鏡の国のアリス ⑳胎動


「そうだ、あいつ、計画は譲渡するって言ったけど、権利の全てを放棄するとは言ってない。」


 ミキはネットで検索して言った。


「参考だけど、今あるセラピーロボットが45万円だから、使用料10パーセントなら一台当たり4万5千円が入る事になる。ギミックも精査して利権に関係する部分が見つかれば何とかなるかも……。」


「名前決めてもらえばいいのかしら?」


「そんなもんは出したもん勝ちだ!適当に出しちまえ!名前決めていいって言われたんだろ?」


 図面を引っ張り出したミキにアリスが言った。


「面倒だわ、弁理士を呼んで!」


「そんな金!……あるのか。」


 ミキが我にかえって思い出した。


「あるわ。私が依頼人になればいいんでしょ?」






 12月9日 金曜日


 ケータイで外装の完成報告を開いているところを、アリスが覗きこんだ。


「可愛い。なんて猫?」


 ルカは慌てて画面を閉じて言った。


「動物は飼えないよ。ペット不可じゃないけど、敷金3倍払う羽目になる。」


「払えばいいの?」


「動物は無理だよ。今はうちにいるからいいけど、アリスだって通学するようになったら面倒みれないでしょ?」


にゃんこ・・・・、可愛い。」


「可愛く言ってもダメなもんはダメ。」


「ケチ。」


「ケチじゃない。それより、ベッドもう一台買おうと思うんだけど。同じやつ並べればダブルより広くなるし、しばらく寝たまま生活出来るようにしとかないと……。」


 話を聞く素振りを見せたアリスの表現がふと曇り、動きが止まった。


「どうした?」


「……ちょっと待って……あれ?気のせい……?」


「何?」


「何か、ポコって……あ、ポコって!動いた!」


「本当!?」


 二人で下腹部に手を当ててみた。


「まだ凄く弱くて外からじゃわからないかも。
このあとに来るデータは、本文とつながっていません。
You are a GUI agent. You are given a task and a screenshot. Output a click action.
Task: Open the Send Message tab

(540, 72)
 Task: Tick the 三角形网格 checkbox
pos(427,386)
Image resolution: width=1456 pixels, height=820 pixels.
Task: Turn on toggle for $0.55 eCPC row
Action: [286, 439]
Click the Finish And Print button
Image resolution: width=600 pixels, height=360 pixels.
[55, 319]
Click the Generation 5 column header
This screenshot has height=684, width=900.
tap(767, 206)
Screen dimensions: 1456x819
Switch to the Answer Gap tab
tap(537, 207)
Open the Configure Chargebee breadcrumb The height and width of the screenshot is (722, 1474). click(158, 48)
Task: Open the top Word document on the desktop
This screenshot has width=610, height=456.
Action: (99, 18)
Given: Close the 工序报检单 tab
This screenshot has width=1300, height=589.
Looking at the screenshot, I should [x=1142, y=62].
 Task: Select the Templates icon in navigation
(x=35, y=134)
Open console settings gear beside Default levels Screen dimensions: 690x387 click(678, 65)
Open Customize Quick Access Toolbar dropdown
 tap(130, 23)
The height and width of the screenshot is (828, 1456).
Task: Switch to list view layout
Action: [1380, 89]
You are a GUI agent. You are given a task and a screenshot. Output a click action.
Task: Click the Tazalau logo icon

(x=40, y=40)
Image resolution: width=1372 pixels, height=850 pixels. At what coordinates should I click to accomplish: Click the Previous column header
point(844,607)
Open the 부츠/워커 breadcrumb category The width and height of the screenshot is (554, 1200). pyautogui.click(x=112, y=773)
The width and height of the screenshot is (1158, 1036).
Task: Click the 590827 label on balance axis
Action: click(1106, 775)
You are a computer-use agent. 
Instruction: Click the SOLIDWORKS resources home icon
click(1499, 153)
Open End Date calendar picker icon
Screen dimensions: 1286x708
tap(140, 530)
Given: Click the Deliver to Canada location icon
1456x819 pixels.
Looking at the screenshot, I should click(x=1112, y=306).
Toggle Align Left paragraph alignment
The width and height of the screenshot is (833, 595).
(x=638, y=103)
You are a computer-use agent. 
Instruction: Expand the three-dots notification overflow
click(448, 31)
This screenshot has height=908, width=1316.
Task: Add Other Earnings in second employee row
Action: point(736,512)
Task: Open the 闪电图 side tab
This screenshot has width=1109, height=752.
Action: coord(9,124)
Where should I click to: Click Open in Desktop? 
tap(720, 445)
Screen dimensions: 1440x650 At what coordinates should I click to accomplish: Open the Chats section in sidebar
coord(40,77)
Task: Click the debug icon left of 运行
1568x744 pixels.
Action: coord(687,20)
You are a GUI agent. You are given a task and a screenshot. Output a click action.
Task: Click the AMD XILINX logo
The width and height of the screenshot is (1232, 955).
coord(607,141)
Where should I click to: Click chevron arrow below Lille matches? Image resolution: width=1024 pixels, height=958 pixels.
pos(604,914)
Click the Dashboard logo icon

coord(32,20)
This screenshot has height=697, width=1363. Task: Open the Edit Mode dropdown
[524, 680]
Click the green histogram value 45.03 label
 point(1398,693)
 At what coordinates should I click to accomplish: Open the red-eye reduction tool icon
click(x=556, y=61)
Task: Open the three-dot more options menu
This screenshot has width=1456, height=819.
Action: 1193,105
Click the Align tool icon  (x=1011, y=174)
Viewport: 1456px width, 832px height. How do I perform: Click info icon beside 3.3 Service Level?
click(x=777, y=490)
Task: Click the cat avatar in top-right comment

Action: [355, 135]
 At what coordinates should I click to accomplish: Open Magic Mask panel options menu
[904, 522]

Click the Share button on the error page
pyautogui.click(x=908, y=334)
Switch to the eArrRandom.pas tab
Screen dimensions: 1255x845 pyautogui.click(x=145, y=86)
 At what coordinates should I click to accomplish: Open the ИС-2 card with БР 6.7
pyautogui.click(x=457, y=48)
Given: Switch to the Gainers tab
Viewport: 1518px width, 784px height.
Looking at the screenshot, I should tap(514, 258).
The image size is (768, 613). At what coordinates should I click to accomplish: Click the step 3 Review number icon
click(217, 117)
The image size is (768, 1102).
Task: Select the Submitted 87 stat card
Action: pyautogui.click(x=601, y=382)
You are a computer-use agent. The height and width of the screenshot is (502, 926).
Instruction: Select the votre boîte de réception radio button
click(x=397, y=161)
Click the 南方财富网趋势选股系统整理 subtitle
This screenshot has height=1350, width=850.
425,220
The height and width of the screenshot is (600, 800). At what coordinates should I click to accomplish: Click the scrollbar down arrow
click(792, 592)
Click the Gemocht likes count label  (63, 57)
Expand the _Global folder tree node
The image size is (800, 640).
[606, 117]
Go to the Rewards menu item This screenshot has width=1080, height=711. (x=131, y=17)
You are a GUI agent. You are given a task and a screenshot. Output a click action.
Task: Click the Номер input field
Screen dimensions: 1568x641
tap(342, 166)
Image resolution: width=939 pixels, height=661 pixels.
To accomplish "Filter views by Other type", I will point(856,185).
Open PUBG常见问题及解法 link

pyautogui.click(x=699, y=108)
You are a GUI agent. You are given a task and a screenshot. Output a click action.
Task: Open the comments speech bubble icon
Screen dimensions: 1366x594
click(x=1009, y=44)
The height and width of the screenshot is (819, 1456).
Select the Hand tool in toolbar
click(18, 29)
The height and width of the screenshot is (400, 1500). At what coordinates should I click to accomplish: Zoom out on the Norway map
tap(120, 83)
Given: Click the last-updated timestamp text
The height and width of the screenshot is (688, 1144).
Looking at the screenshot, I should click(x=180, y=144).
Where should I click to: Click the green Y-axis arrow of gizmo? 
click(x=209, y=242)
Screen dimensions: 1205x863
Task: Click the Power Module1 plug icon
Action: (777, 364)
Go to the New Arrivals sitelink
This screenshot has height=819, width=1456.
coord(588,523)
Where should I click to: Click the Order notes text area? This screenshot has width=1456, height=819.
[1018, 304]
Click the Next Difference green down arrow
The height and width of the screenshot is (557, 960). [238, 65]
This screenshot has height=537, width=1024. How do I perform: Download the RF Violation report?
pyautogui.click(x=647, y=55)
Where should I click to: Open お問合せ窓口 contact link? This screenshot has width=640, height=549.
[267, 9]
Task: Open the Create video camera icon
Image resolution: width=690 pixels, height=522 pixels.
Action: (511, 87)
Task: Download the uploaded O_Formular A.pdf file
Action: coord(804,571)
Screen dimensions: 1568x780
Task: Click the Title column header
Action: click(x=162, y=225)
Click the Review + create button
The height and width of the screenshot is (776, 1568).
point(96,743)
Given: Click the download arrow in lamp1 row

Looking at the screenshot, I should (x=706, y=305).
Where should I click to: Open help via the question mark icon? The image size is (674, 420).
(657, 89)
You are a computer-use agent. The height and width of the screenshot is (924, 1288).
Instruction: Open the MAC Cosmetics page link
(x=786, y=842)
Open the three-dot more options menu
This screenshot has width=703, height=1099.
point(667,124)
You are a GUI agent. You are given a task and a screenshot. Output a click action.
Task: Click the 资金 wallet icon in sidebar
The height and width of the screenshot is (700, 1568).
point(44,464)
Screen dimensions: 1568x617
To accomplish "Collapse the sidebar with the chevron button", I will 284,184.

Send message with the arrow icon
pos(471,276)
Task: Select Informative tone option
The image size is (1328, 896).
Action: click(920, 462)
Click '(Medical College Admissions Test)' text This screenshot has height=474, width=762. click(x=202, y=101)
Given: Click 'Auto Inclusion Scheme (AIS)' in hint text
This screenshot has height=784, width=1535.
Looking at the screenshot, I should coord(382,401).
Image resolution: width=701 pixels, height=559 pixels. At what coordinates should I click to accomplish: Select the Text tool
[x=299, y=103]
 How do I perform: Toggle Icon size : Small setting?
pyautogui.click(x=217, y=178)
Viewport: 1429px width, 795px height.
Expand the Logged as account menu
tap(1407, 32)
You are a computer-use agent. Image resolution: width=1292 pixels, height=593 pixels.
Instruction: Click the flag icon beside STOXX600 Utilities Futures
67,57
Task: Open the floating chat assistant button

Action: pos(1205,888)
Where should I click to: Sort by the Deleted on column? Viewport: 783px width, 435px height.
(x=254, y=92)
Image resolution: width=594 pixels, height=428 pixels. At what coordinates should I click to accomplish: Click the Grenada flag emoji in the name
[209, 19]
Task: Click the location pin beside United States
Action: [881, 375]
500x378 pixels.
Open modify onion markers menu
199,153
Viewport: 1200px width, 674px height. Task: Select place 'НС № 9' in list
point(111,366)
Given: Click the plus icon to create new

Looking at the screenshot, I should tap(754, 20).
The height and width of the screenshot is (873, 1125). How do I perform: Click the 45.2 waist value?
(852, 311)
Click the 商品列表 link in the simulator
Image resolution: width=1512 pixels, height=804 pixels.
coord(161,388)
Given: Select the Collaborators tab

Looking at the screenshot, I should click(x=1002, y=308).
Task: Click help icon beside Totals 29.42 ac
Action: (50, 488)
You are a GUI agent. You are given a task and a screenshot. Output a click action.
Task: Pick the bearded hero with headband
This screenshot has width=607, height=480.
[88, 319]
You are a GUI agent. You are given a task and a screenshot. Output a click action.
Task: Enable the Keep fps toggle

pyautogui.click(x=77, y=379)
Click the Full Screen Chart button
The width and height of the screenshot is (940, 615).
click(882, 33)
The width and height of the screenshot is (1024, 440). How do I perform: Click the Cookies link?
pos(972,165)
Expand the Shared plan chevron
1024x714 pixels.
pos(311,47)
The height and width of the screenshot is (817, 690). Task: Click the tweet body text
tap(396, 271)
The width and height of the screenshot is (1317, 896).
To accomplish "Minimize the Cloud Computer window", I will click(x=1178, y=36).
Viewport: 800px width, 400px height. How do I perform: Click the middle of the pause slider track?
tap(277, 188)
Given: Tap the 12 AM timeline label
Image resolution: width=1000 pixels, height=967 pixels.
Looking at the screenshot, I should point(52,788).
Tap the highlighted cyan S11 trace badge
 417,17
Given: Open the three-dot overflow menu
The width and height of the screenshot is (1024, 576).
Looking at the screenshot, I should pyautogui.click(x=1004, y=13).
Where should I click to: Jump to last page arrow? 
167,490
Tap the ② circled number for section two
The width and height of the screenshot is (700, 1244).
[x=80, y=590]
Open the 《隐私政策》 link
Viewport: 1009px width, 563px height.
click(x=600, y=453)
なんか、ちょっとオシッコ行きたい感じ。」


「そうなんだ。膀胱の近くったら、この辺かな。」


 二人は喜び、笑いあった。ルカは、


「ありがと。」


 と言って、アリスに口づけた。アリスは照れながら、


「今日は一緒にお布団……入ったりしない?」


 とルカを誘った。


「全然!……嫌じゃないなら、全然いいけど……。」


「あ、でも……優しくしてね。」


「うん。お腹がびっくりしないようにね。」




 二人は甘く口づけ合いながら、電気を消した。